(Saved entries):
————————

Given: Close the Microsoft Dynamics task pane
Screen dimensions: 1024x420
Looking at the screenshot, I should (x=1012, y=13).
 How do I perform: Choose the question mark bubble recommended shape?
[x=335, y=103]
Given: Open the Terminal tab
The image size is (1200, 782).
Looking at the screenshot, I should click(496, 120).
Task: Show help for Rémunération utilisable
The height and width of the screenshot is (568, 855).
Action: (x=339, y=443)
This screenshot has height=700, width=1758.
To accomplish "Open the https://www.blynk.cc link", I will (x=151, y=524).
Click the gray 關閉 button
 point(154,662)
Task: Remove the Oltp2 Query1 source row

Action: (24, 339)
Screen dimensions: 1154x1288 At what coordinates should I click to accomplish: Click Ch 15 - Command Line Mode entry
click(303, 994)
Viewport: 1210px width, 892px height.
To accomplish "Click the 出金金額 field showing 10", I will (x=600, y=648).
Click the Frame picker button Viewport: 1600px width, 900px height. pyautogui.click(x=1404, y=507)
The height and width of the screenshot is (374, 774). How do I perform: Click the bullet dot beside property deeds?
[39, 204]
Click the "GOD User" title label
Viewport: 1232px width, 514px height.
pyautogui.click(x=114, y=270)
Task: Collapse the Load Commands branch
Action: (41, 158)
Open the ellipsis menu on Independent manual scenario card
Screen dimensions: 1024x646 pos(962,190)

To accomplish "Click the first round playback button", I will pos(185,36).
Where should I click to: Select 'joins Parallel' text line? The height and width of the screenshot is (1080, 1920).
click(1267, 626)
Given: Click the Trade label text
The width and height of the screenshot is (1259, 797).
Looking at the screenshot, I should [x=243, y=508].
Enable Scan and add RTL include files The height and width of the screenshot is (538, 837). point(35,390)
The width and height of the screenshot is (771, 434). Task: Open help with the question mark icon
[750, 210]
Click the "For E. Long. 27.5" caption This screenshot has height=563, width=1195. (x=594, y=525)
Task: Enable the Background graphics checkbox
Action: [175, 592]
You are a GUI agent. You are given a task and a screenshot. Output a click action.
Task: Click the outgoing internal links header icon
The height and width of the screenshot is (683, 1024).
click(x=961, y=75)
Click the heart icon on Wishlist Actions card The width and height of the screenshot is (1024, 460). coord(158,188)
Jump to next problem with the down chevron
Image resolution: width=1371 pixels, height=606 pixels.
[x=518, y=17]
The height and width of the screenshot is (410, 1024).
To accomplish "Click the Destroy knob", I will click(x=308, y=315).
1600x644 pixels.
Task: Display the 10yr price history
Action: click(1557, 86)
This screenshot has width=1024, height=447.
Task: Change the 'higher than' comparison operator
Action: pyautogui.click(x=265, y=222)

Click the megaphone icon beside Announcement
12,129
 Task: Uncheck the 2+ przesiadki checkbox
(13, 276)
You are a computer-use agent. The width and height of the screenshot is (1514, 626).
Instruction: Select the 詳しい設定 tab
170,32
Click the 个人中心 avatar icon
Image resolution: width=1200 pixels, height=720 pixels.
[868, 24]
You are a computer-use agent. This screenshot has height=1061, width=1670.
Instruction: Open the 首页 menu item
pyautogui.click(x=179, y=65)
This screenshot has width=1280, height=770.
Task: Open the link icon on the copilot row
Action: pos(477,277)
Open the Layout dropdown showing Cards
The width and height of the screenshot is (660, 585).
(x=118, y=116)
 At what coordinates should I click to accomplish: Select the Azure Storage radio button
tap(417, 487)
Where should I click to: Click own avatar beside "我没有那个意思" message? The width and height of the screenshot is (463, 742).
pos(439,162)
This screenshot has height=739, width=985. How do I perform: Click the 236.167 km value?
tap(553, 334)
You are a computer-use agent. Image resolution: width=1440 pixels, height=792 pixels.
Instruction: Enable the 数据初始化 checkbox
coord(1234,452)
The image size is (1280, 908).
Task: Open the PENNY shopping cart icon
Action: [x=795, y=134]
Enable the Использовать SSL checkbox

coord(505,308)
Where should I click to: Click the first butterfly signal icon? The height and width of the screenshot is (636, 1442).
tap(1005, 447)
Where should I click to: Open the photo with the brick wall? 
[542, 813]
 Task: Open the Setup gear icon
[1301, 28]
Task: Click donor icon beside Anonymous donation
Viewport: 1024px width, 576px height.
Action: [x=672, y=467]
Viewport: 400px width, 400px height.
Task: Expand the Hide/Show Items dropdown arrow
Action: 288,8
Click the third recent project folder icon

————————

(Problem): Reproduce the data in full, exactly as presented.

(Answer box):
Given: Close the Microsoft Dynamics task pane
Screen dimensions: 1024x420
Looking at the screenshot, I should (x=1012, y=13).
 How do I perform: Choose the question mark bubble recommended shape?
[x=335, y=103]
Given: Open the Terminal tab
The image size is (1200, 782).
Looking at the screenshot, I should click(496, 120).
Task: Show help for Rémunération utilisable
The height and width of the screenshot is (568, 855).
Action: (x=339, y=443)
This screenshot has height=700, width=1758.
To accomplish "Open the https://www.blynk.cc link", I will (x=151, y=524).
Click the gray 關閉 button
 point(154,662)
Task: Remove the Oltp2 Query1 source row

Action: (24, 339)
Screen dimensions: 1154x1288 At what coordinates should I click to accomplish: Click Ch 15 - Command Line Mode entry
click(303, 994)
Viewport: 1210px width, 892px height.
To accomplish "Click the 出金金額 field showing 10", I will (x=600, y=648).
Click the Frame picker button Viewport: 1600px width, 900px height. pyautogui.click(x=1404, y=507)
The height and width of the screenshot is (374, 774). How do I perform: Click the bullet dot beside property deeds?
[39, 204]
Click the "GOD User" title label
Viewport: 1232px width, 514px height.
pyautogui.click(x=114, y=270)
Task: Collapse the Load Commands branch
Action: (41, 158)
Open the ellipsis menu on Independent manual scenario card
Screen dimensions: 1024x646 pos(962,190)

To accomplish "Click the first round playback button", I will pos(185,36).
Where should I click to: Select 'joins Parallel' text line? The height and width of the screenshot is (1080, 1920).
click(1267, 626)
Given: Click the Trade label text
The width and height of the screenshot is (1259, 797).
Looking at the screenshot, I should [x=243, y=508].
Enable Scan and add RTL include files The height and width of the screenshot is (538, 837). point(35,390)
The width and height of the screenshot is (771, 434). Task: Open help with the question mark icon
[750, 210]
Click the "For E. Long. 27.5" caption This screenshot has height=563, width=1195. (x=594, y=525)
Task: Enable the Background graphics checkbox
Action: [175, 592]
You are a GUI agent. You are given a task and a screenshot. Output a click action.
Task: Click the outgoing internal links header icon
The height and width of the screenshot is (683, 1024).
click(x=961, y=75)
Click the heart icon on Wishlist Actions card The width and height of the screenshot is (1024, 460). coord(158,188)
Jump to next problem with the down chevron
Image resolution: width=1371 pixels, height=606 pixels.
[x=518, y=17]
The height and width of the screenshot is (410, 1024).
To accomplish "Click the Destroy knob", I will click(x=308, y=315).
1600x644 pixels.
Task: Display the 10yr price history
Action: click(1557, 86)
This screenshot has width=1024, height=447.
Task: Change the 'higher than' comparison operator
Action: pyautogui.click(x=265, y=222)

Click the megaphone icon beside Announcement
12,129
 Task: Uncheck the 2+ przesiadki checkbox
(13, 276)
You are a computer-use agent. The width and height of the screenshot is (1514, 626).
Instruction: Select the 詳しい設定 tab
170,32
Click the 个人中心 avatar icon
Image resolution: width=1200 pixels, height=720 pixels.
[868, 24]
You are a computer-use agent. This screenshot has height=1061, width=1670.
Instruction: Open the 首页 menu item
pyautogui.click(x=179, y=65)
This screenshot has width=1280, height=770.
Task: Open the link icon on the copilot row
Action: pos(477,277)
Open the Layout dropdown showing Cards
The width and height of the screenshot is (660, 585).
(x=118, y=116)
 At what coordinates should I click to accomplish: Select the Azure Storage radio button
tap(417, 487)
Where should I click to: Click own avatar beside "我没有那个意思" message? The width and height of the screenshot is (463, 742).
pos(439,162)
This screenshot has height=739, width=985. How do I perform: Click the 236.167 km value?
tap(553, 334)
You are a computer-use agent. Image resolution: width=1440 pixels, height=792 pixels.
Instruction: Enable the 数据初始化 checkbox
coord(1234,452)
The image size is (1280, 908).
Task: Open the PENNY shopping cart icon
Action: [x=795, y=134]
Enable the Использовать SSL checkbox

coord(505,308)
Where should I click to: Click the first butterfly signal icon? The height and width of the screenshot is (636, 1442).
tap(1005, 447)
Where should I click to: Open the photo with the brick wall? 
[542, 813]
 Task: Open the Setup gear icon
[1301, 28]
Task: Click donor icon beside Anonymous donation
Viewport: 1024px width, 576px height.
Action: [x=672, y=467]
Viewport: 400px width, 400px height.
Task: Expand the Hide/Show Items dropdown arrow
Action: 288,8
Click the third recent project folder icon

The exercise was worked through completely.